Other parts of the country are not only growing in population, but becoming more politically competitive, while New England becomes less so. Arizona was once considered a politically irrelevant state, with a small, reliably Republican population. No longer: it is now in play for both parties and promises a higher electoral prize than in years past. The same is true of the top tier of Southern states — including Virginia, North Carolina, and Tennessee — which have proven to be winnable for Democrats, and continue to gain population and importance. Western states such as New Mexico, Colorado, Nevada, and Montana are also newly competitive.
Considering that the number of battleground states is only growing, making it ever easier for both parties to write off New England, the region may be on the verge of becoming the Arizona of the 21st century.
It’s almost hard to believe that Connecticut, New Hampshire, Vermont, and Maine all gave their electoral votes to the Republican candidate in five straight elections, between 1972 and 1988. Massachusetts and Rhode Island each went Republican twice during that stretch.
Since then, the only state to go red was New Hampshire, by one percentage point, in 2000. For the past four presidential elections, the six New England states have averaged a 16 percentage-point margin of victory for the Democratic candidate.
The states still have some high-ranking Republican officeholders — but those are mostly holdovers, well-liked moderates from the old days. And in November, voters went a long way toward sweeping them out. They left just one Republican congressman — Connecticut’s Chris Shays — two of six governors, and four of 12 US Senators. Plus, all 12 legislative chambers are now controlled by Democrats, most by huge margins.

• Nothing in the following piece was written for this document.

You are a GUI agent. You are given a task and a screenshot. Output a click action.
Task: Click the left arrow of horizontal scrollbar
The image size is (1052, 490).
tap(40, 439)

Still, that New Hampshire vote in 2000 helped give George W. Bush his margin of victory. So, in the final five weeks of the 2004 campaign, the presidential candidates and outside groups spent $4.6 million in New Hampshire, and $2.1 million in Maine — and a big zero in Massachusetts, Vermont, Connecticut, and Rhode Island, according to a study by FairVote, an election-reform advocacy group based in Maryland.
Even the New Hampshire and Maine figures were meager, given the nearly quarter-billion dollars spent on television advertising nationally during those five weeks, most of it in Florida, Ohio, and Pennsylvania.